‘ macoさん緊張してますか? ’
‘ いえ、緊張ではなく、慎重になってます ’
‘ 慎重さは大事ですね ’
341鞍目の馬場レッスン
今日は黒鹿毛の牝馬、ヒメに騎乗
忘れもしない、前回ヒメに乗った313鞍目の馬場レッスン
雨あがりのぬかるんだ馬場に、ムシムシとした陽気
汗ばんだヒメに寄ってくるたくさんの虫を気にしてヒメはかなり神経質になり‥
ヒメがお腹に止まったアブを尻跳ねで追い払いながら
駈歩大暴走しそうになるのを、慌てて止めようとすると
ヒメは嫌々と体をよじりながら大きく内に切り込み
その瞬間にドロに肢を滑らせステンと転倒‥
不幸中の幸い、ドロのクッションで大事には至らなかったものの
ヒメも私も左半分がドロに染め上げられレッスンを切り上げることになった
ヒメはテンションがバビューンと上がりやすく、
駈歩が止まらなくなる、気勢のコントロールが難しい馬
今日は‘ 精一杯の優しい乗り方 ’で気勢を上げ過ぎないようにとレッスンに臨んだ
まずは手綱を楽に鐙に体重を乗せて
ヒメの背中を刺激しないようのんびり常歩をしてもらう
のんびりさせ過ぎると虫を気にして止まってしまうため、
舌呼も使いながら歩くことに集中してもらう
軽速歩はゆっくりゆっくり、とヒメと自分に言い聞かせながら
立つ座るを繰り返す
‘ そうそう、そのペースでいきましょう ’と、指導員。

**提供資料:**
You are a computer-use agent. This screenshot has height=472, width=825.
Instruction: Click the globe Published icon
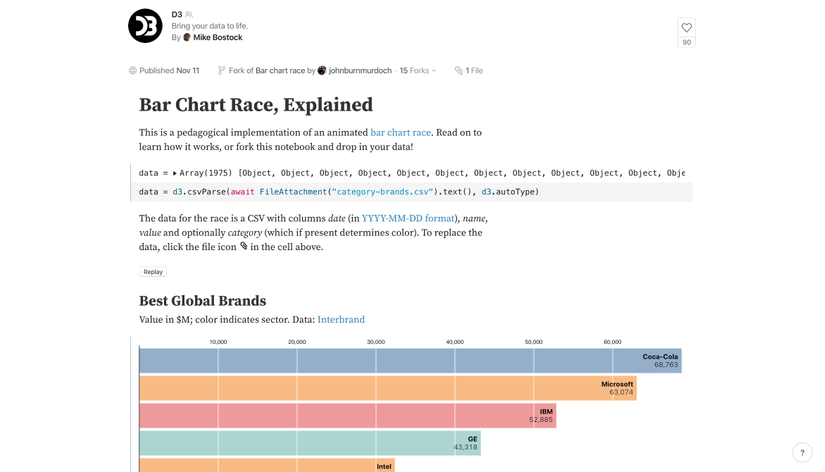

**課題 1:** 乗馬レッスンの文章の内容を、2文でまとめてください。
**課題 2:** 乗馬レッスンの文章を最後の文の後から引き継ぎ、続きを書いてください。

**解答例 1:** 341鞍目の馬場レッスンで騎乗したヒメは、気勢のコントロールが難しい黒鹿毛の牝馬で、前回の313鞍目では虫を気にして神経質になり、ぬかるんだ馬場で転倒している。今回は気勢を上げ過ぎないよう精一杯の優しい乗り方で臨み、常歩は手綱を楽にしてのんびり歩かせ、軽速歩もゆっくり行ったところ、指導員からそのペースでいくよう声をかけられた。

**解答例 2:**
今日は2騎だけのレッスンで、前方のドンの気勢がやや弱かったため
そのペースに合わせようと意識する方がヒメには丁度良かったよう
速歩で‘ 順次に巻き乗り ’の号令がかかり
前のドンよりも大きく回りながら馬間が詰まらないよう意識する
良いペースのまま、いよいよ駈歩を求める時間となり
その空気を察してヒメの鼻息が荒々しくなる
‘ 身体の前であと10cm手綱を張って、外方手綱をもう少し張って ’
と細かなアドバイスを受けながら
ヒメの前に飛び出したい勢いを引きとめるのに
やはりハミの引っ張り合いになってしまう‥
1回目はやや走られるようなダイナミックな駈歩となり
いったん停止させようとすると
ヤキモキ、イライラしたヒメにパッと内に切り込まれてしまう‥
いつもより鐙に体重が乗っていたたため
とっさの動きにもあまり怖さは無かった
再度、蹄跡に戻り常歩でヒメの呼吸を整えながら、2回目の駈歩発進
今度はゆったりとした駈歩を出すことが出来る
‘ そのペースで続けて~ ’
と、指導員から声がかかった。
3回目はヒメが手綱を少し張ろうとするだけで
駈歩をしようとする状態に出来上がってしまい‥
‘ 今日はここまでにしましょう。
中に入ってゆったり常歩させながら輪乗りをしてて下さい ’
という指示に従った。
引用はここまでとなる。